Similarly, the part of the leg brace that spans adjacent limbs or
booms is connected via a hinge to one of a respective limb or boom
and is disposed substantially parallel to the respective limb or
boom in the stowed position.
[0216] FIG. 30 shows a preferred embodiment of the collapsible or
foldable airframe 3000. The airframe, indeed the vehicle itself,
has a stowed state 3002 and a deployed state 3004. The airframe
3000 has much in common with the airframe 2900 described with
reference to and illustrated in FIG. 29, with the addition that a
system housing 3004 and the rotors remain attached in the stowed
state 3002.
[0217] It will be appreciated that the hinges or otherwise jointed
nature of the above embodiments can be realised in a number of
ways. For example, embodiments can used hinges or poles coupled by
springs, with the ends of the poles being adapted such that they
interlock via, for example, differing diameters.

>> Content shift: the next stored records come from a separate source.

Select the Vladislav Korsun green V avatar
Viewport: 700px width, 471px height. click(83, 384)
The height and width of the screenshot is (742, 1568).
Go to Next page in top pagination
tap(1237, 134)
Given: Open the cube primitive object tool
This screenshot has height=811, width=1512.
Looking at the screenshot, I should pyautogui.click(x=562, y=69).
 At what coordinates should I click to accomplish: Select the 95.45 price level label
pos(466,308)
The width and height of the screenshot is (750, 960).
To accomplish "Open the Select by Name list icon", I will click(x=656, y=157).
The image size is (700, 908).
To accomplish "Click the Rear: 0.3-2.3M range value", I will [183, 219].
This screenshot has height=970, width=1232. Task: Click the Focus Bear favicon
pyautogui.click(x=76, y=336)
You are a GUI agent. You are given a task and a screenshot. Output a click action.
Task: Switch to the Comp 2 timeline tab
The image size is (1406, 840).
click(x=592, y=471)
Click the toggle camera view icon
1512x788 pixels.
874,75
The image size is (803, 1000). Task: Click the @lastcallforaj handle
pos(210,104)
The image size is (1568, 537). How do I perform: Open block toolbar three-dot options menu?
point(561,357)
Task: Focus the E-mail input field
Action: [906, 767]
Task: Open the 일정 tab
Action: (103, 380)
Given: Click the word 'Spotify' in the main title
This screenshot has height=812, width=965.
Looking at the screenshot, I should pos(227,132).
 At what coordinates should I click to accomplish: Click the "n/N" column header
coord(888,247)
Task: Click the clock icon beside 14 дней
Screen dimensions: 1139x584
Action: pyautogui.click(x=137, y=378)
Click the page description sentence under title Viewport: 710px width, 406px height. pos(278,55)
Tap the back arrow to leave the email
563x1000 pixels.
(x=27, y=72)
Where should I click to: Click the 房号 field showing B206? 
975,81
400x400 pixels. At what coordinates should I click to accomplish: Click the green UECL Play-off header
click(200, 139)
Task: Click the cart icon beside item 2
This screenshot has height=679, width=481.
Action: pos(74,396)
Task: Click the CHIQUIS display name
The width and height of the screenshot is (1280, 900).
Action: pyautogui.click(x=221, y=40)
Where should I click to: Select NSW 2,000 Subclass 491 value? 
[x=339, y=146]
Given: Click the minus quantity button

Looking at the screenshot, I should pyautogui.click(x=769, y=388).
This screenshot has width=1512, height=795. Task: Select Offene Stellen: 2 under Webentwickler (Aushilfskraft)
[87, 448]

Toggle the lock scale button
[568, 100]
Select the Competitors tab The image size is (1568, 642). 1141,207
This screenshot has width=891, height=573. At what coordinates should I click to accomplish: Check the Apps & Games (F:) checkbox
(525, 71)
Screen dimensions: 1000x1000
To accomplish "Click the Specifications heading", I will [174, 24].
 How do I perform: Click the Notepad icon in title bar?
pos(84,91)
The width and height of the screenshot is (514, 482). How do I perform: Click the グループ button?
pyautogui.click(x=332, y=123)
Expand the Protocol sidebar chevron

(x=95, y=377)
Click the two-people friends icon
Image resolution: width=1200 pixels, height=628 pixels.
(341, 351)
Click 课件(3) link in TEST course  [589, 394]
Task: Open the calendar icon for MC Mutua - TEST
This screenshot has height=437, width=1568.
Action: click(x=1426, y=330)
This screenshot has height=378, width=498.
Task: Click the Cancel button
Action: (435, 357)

[0218] The reader's attention is directed to all papers and
documents which are filed concurrently with or previous to this
specification in connection with this application and which are
open to public inspection with this specification, and the contents
of all such papers and documents are incorporated herein by
reference.
[0219] All of the features disclosed in this specification
(including any accompanying claims, abstract and drawings), and/or
all of the steps of any method or process so disclosed, may be
combined in any combination, except combinations where at least
some of such features and/or steps are mutually exclusive.
[0220] Each feature disclosed in this specification (including any
accompanying claims, abstract and drawings), may be replaced by
alternative features serving the same, equivalent or similar
purpose, unless expressly stated otherwise. Thus, unless expressly
stated otherwise, each feature disclosed is one example only of a
generic series of equivalent or similar features.
[0221] The invention is not restricted to the details of any
foregoing embodiments. The invention extends to any novel one, or
any novel combination, of the features disclosed in this
specification (including any accompanying claims, abstract and
drawings), or to any novel one, or any novel combination, of the
steps of any method or process so disclosed.